A new surface marker on equine peripheral blood lymphocytes. I. Subpopulations of lymphocytes with receptors for Helix pomatia A hemagglutinin (HP)

Abstract

Untreated and neuraminidase-treated equine peripheral blood lymphocytes were analysed for binding of the A hemagglutinin of the snail Helix pomatia (HP). For optimal staining by direct immunofluorescence, the concentration of neuraminidase had to be increased as compared to that needed for other species. Moreover, higher concentrations of HP were required for optimal staining of equine lymphocytes as compared to lymphocytes from other species. Even so, the maximal number of equine lymphocytes exhibiting positive staining was only about 20%. No, or very few, HP-positive lymphocytes were seen when neuraminidase treatment was omitted.
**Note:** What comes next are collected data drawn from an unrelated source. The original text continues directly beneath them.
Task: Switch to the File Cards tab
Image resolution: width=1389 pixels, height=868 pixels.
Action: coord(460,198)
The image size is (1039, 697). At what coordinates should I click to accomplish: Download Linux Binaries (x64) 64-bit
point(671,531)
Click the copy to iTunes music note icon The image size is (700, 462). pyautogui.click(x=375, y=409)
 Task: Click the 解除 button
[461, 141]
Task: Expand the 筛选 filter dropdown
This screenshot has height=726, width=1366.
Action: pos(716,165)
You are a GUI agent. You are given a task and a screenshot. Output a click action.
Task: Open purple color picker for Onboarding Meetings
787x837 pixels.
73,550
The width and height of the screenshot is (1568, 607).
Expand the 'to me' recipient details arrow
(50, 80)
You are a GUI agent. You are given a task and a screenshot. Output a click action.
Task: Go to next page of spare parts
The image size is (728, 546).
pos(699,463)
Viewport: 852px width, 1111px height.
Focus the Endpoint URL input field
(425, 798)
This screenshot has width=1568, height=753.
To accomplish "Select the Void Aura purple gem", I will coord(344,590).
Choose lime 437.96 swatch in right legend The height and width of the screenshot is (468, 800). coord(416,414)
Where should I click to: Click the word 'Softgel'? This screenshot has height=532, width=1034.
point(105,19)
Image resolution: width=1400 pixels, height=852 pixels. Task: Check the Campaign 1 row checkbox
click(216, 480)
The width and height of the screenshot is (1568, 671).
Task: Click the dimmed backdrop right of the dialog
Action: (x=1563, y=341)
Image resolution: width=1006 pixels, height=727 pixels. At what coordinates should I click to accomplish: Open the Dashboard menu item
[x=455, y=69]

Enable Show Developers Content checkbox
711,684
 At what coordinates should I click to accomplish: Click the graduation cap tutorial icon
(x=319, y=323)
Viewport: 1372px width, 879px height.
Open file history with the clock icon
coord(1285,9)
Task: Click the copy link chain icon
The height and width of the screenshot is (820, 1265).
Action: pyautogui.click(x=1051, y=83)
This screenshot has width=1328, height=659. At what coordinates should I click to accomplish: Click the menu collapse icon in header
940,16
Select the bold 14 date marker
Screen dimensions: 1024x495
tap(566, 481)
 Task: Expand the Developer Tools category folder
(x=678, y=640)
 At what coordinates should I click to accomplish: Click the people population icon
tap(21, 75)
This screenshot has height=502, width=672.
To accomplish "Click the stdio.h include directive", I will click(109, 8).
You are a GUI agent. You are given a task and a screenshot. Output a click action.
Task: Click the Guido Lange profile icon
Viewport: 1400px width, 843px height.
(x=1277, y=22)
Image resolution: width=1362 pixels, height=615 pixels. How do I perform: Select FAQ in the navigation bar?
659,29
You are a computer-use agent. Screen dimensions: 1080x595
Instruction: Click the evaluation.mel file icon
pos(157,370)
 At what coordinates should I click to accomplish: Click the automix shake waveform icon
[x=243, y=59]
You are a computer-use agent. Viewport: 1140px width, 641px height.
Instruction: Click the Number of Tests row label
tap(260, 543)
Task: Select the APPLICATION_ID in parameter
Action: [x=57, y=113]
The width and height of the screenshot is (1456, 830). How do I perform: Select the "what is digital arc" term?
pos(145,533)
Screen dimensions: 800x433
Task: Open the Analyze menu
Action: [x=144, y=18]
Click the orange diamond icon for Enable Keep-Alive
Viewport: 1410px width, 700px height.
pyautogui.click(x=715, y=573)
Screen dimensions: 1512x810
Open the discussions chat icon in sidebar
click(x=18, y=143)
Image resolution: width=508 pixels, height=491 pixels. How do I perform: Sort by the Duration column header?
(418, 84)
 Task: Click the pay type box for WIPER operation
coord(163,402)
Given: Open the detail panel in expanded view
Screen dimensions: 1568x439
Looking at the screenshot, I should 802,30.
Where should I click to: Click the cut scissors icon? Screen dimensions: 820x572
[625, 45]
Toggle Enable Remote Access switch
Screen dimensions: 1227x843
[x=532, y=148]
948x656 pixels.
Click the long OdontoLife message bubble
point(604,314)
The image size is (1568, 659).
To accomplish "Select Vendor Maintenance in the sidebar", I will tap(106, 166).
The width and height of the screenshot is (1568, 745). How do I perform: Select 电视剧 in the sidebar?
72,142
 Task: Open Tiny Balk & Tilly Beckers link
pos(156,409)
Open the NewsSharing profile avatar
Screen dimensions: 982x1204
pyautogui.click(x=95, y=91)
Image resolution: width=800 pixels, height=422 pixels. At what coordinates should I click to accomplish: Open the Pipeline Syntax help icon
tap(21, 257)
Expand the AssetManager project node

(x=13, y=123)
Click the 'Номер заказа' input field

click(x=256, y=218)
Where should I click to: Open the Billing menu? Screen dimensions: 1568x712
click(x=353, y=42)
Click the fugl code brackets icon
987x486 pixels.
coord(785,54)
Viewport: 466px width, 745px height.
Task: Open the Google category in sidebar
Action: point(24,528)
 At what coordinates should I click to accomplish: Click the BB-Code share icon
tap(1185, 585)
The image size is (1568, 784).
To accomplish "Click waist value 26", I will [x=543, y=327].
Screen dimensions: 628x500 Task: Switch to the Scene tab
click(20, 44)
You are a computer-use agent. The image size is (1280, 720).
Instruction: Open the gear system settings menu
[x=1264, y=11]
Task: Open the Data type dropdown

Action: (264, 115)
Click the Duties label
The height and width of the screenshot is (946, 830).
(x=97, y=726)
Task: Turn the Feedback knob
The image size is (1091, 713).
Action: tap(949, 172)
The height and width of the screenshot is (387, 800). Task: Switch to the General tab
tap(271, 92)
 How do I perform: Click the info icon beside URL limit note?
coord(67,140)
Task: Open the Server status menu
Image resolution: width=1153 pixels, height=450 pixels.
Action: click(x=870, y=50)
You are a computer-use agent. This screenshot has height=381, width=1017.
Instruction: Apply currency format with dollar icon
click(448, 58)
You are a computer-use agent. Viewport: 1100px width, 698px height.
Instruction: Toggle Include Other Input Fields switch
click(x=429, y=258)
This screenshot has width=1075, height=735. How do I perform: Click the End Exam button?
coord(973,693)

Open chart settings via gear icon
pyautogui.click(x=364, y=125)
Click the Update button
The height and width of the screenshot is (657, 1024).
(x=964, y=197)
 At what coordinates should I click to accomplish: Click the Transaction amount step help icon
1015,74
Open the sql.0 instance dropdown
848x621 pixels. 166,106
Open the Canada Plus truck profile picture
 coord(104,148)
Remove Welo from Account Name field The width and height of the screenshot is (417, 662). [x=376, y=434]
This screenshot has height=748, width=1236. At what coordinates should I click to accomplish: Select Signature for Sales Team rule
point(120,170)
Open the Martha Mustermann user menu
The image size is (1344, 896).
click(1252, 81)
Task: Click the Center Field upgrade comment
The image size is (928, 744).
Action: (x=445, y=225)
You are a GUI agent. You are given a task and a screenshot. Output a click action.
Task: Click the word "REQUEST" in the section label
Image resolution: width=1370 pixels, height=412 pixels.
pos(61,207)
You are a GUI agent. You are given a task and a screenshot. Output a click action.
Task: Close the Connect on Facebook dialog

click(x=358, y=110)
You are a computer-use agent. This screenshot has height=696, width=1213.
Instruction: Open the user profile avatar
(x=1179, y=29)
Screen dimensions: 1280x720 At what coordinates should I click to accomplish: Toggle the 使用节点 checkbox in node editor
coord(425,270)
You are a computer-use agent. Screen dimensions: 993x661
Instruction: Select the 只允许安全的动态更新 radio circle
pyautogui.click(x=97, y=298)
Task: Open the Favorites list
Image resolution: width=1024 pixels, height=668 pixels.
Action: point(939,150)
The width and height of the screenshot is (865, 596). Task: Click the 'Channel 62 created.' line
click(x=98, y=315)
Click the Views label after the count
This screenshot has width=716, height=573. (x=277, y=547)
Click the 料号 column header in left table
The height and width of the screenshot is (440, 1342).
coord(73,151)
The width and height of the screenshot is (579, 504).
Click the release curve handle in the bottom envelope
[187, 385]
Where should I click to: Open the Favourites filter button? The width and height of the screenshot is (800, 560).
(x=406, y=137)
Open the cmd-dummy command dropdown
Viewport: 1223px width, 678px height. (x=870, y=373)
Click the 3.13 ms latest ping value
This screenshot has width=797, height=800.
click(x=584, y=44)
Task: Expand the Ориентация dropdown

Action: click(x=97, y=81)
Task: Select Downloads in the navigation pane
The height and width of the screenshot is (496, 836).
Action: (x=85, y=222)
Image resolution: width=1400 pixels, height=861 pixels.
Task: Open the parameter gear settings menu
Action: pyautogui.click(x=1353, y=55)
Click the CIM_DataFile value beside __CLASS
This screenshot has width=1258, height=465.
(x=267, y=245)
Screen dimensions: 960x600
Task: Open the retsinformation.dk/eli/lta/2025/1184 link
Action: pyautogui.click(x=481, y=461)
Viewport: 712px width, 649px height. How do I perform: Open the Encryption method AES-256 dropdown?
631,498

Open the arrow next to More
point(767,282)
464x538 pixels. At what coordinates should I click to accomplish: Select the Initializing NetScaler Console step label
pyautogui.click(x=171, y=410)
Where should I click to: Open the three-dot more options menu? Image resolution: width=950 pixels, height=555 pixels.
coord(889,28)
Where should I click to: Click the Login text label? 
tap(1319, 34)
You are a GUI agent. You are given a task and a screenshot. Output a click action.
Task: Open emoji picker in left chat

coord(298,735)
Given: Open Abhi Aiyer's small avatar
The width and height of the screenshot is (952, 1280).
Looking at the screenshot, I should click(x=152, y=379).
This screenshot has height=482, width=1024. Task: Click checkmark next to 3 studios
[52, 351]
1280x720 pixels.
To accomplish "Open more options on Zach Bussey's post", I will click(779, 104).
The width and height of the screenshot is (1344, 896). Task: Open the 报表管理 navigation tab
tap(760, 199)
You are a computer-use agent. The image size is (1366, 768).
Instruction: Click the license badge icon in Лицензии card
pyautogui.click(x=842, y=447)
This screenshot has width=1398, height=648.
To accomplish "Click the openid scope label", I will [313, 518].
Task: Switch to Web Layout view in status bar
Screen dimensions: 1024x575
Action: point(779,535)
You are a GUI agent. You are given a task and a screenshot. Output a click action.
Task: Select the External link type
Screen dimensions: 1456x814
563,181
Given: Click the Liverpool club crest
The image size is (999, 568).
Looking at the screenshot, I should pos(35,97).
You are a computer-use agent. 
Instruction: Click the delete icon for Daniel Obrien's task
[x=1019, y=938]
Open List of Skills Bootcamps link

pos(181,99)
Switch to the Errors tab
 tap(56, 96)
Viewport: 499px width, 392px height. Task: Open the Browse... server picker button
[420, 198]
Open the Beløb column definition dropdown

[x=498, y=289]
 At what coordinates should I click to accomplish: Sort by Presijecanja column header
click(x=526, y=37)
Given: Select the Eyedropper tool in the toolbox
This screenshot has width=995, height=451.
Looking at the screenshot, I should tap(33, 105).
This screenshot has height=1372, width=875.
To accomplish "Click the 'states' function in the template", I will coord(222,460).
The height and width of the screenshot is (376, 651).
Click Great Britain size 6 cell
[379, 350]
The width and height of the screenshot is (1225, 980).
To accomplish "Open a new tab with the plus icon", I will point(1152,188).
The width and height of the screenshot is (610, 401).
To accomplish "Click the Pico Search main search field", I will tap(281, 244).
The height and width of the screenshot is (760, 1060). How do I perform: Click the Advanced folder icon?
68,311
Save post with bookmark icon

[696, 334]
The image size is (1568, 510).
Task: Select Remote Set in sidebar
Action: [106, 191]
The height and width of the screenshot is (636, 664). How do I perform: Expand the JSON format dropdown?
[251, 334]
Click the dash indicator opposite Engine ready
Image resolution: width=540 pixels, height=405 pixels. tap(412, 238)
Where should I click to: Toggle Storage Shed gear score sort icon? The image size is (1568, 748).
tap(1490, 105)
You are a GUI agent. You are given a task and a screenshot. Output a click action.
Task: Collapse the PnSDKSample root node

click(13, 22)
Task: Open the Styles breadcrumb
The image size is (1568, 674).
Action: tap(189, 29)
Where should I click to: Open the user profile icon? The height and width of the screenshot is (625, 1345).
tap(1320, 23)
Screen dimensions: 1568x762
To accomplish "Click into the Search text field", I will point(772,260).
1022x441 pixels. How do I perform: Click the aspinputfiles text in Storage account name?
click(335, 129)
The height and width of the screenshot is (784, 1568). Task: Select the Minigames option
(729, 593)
However, when the more sensitive method of indirect immunofluorescence was used, approximately 60% of the lymphocytes were HP positive without prior treatment with this enzyme. Neuraminidase treatment significantly increased this figure to about 75%. In all instances, HP binding was specific since it was inhibited by the competitive sugar hapten N-acetyl-D-galactosamine (D-GalNAc) while addition of D-glucose (D-Glc) gave no inhibition. HP binding to neuraminidase-treated lymphocytes was also investigated quantitatively by means of 125I-labeled HP. The number of HP molecules bound per HP-positive cell was approximately 3 X 10(5) and the apparent association constant for the binding of HP to its cellular receptors was approximately 8 X 10(7) 1/mol. No binding of HP to untreated lymphocytes could be recorded in these experiments.